François Bayrou, Premier ministre
Selon Matignon, une partie des fonds d’urgence sera débloquée dans les semaines à venir pour engager les chantiers prioritaires : réparation des réseaux d’eau et d’électricité, reconstruction des écoles et des logements précaires, remise en état des routes… Un « effort dans la durée » a été promis, avec une reconstruction qui pourrait prendre « des mois, voire des années » selon François Bayrou.
La crise sociale s’ajoute à la crise climatique
Mais au-delà des dégâts matériels, le cyclone Chido a aussi mis en lumière la grande précarité d’une partie de la population mahoraise, notamment dans les nombreux bidonvilles de l’île. Des zones très denses où s’entassent des milliers de migrants comoriens, souvent en situation irrégulière, dans des conditions d’hygiène et de sécurité déplorables.

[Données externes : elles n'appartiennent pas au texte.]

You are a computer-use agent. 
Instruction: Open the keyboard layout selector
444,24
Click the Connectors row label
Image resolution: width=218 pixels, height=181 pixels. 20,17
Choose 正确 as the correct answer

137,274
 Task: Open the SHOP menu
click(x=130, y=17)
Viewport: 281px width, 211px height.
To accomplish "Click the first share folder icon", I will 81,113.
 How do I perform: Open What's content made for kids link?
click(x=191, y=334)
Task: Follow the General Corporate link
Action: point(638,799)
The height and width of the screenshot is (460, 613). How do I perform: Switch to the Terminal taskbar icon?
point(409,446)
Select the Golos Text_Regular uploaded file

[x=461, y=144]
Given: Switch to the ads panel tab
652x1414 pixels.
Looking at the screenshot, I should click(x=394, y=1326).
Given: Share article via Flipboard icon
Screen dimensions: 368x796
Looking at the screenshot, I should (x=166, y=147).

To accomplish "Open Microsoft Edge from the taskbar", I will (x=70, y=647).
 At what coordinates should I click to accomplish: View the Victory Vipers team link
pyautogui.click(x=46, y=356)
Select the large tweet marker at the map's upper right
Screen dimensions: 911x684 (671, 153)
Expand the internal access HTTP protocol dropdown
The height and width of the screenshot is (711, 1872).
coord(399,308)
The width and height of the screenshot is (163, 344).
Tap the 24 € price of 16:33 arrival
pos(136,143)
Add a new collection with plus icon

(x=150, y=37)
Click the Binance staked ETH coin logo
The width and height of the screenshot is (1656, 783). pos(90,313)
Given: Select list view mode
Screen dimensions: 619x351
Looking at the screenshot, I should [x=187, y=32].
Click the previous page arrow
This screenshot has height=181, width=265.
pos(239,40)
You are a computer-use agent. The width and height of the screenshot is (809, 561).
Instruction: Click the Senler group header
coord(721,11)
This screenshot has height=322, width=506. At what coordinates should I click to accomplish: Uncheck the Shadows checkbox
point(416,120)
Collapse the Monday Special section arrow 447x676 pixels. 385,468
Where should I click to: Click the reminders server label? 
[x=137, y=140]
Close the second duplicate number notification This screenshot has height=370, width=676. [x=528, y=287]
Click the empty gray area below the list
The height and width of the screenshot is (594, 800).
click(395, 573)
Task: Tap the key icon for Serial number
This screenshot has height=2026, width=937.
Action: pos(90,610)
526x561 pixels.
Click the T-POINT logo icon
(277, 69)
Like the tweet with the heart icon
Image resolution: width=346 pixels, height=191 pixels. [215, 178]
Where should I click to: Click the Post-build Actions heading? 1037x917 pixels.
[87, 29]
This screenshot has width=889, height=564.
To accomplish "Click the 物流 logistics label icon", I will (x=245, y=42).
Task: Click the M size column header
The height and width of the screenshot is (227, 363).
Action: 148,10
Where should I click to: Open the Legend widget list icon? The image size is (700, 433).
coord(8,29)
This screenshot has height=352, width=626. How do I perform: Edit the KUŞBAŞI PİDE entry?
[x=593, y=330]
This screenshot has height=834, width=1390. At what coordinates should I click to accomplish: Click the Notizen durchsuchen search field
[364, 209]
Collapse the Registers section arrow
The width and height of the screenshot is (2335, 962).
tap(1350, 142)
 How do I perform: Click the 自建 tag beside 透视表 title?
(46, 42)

Une réalité que les pouvoirs publics peinent à prendre à bras le corps, malgré les alertes répétées des associations. Avec 84% de la population vivant sous le seuil de pauvreté, un chômage endémique et des services publics défaillants, Mayotte cumule les difficultés. Des problématiques sociales lourdes que le passage du cyclone a encore aggravées.
En se rendant sur place, François Bayrou et ses ministres espèrent démontrer « l’engagement total » de l’exécutif aux côtés des Mahorais. Mais les polémiques qui émaillent ce déplacement rappellent la défiance d’une partie de la population envers des pouvoirs publics jugés trop absents. Le chantier de la reconstruction de Mayotte s’annonce long et périlleux pour le gouvernement, sur une île marquée par les crises à répétition.